WHAT IS ASKED:
Lay out the records from the line containing "313x286 pixels. Task: Click" through the line containing "Action: (x=79, y=687)", both included, as a JSON list of strings. Use one string per line and omit blank lines.

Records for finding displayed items

..............................

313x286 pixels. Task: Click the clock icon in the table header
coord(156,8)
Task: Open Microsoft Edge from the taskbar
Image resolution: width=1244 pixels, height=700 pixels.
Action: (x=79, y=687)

..............................

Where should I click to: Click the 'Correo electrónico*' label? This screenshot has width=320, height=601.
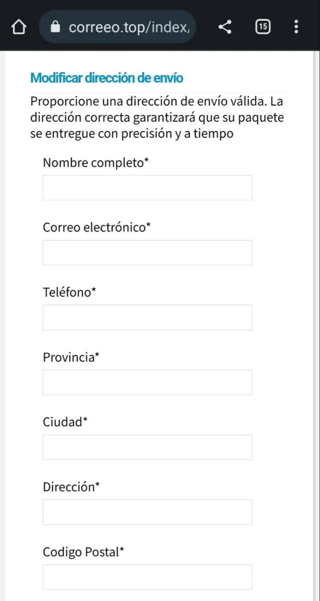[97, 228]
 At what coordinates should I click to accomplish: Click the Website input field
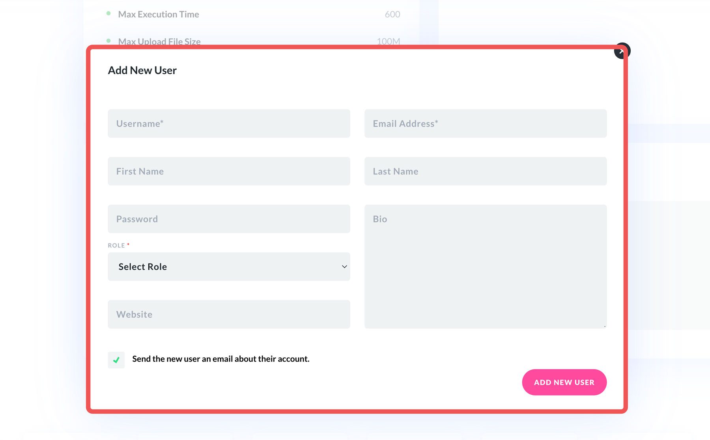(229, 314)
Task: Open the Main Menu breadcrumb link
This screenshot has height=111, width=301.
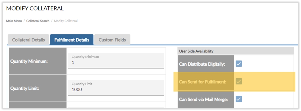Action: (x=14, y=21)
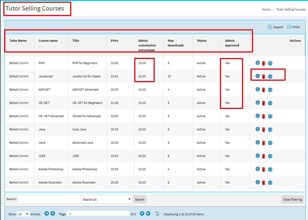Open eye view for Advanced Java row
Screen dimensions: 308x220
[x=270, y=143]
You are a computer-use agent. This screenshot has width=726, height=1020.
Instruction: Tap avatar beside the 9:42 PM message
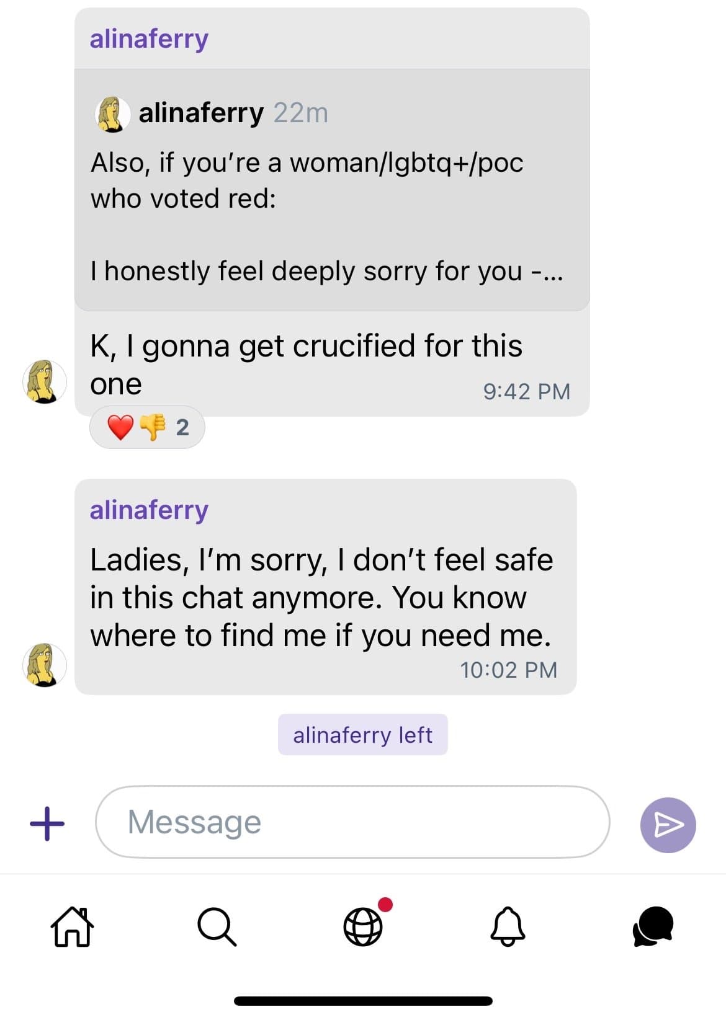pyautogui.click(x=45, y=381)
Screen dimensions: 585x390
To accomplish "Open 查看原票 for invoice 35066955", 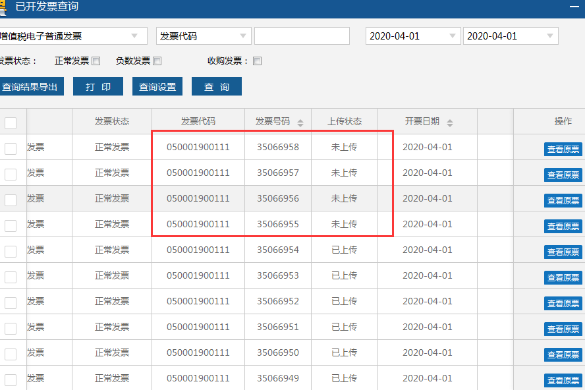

..............................

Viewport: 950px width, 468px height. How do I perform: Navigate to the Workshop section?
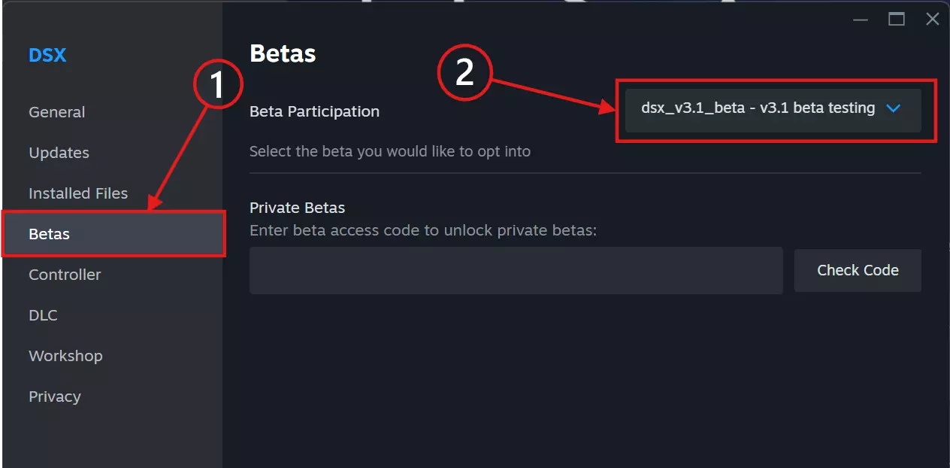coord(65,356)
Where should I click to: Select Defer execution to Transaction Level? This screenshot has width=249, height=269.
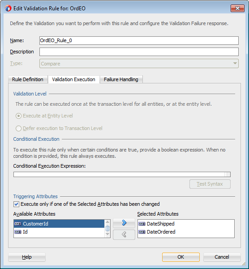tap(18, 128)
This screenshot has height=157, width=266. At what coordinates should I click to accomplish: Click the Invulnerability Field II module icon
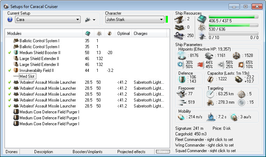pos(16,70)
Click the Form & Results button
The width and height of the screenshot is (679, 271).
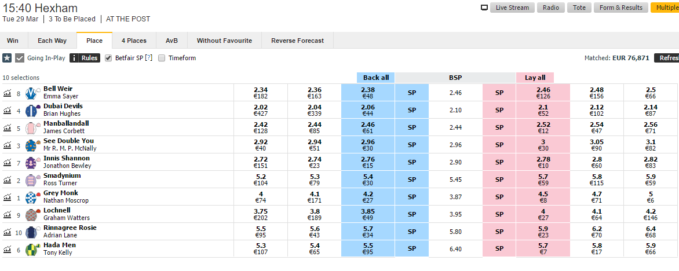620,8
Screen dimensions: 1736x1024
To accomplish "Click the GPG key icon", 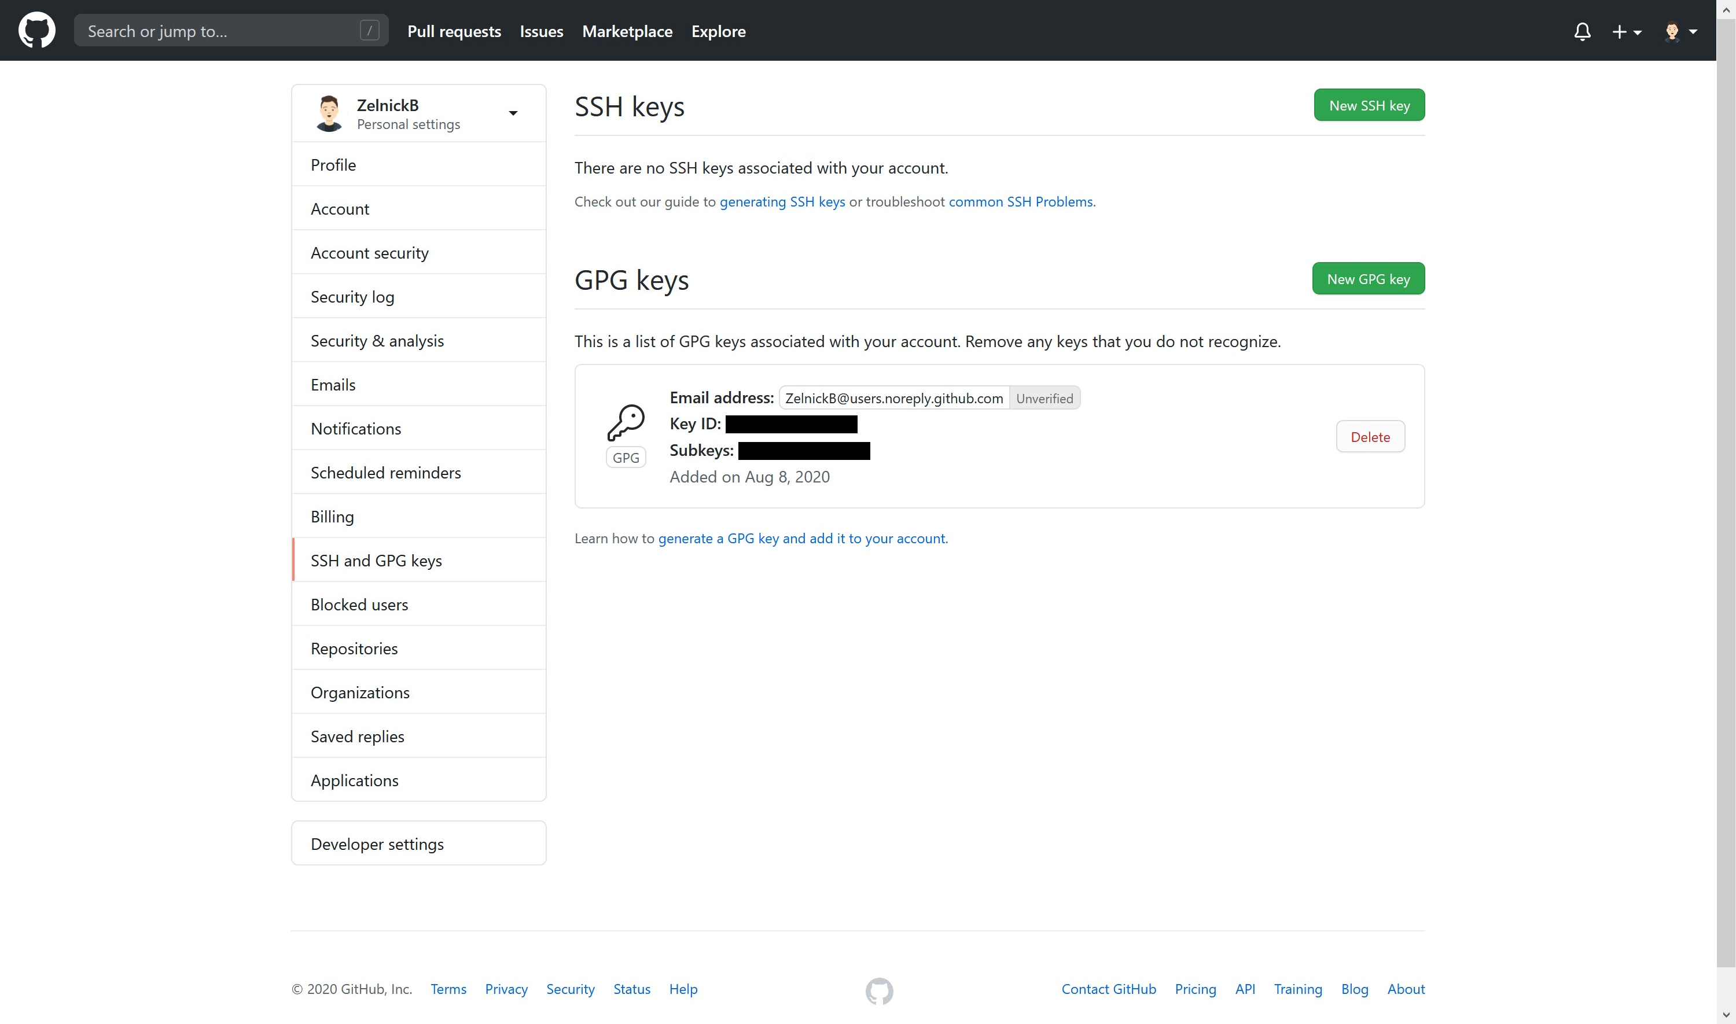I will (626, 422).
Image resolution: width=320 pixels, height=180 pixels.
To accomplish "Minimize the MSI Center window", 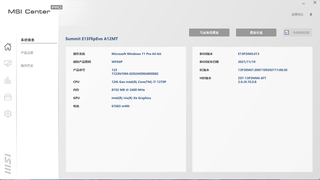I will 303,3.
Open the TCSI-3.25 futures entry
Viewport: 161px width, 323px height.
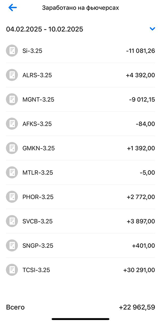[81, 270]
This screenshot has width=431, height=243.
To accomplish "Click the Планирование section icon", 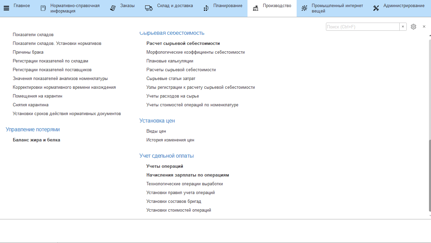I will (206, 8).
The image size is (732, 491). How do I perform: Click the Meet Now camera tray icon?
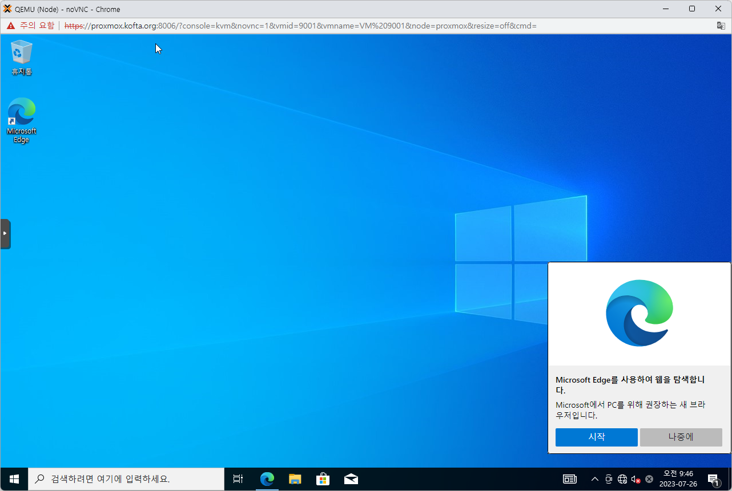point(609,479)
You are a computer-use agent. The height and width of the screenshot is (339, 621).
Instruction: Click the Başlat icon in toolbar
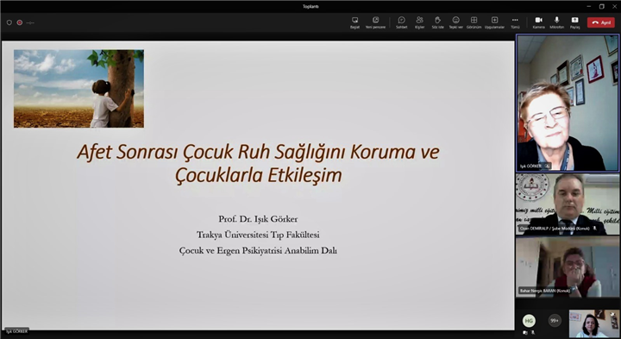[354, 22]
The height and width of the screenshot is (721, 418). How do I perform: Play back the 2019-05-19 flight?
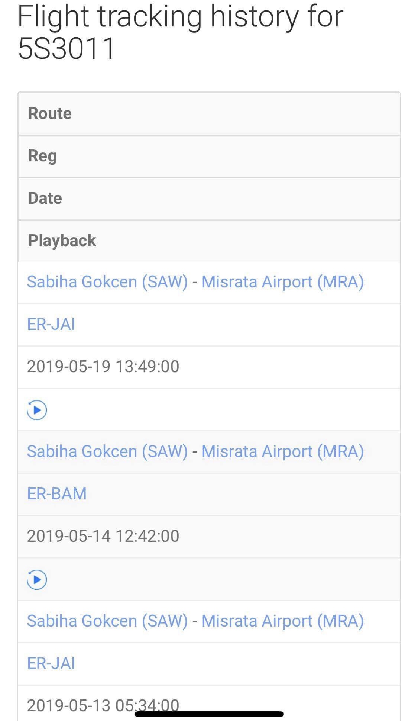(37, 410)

..............................

THE OUTPUT:
[
  "313x286 pixels. Task: Click the clock icon in the table header",
  "coord(156,8)",
  "Task: Open Microsoft Edge from the taskbar",
  "Image resolution: width=1244 pixels, height=700 pixels.",
  "Action: (x=79, y=687)"
]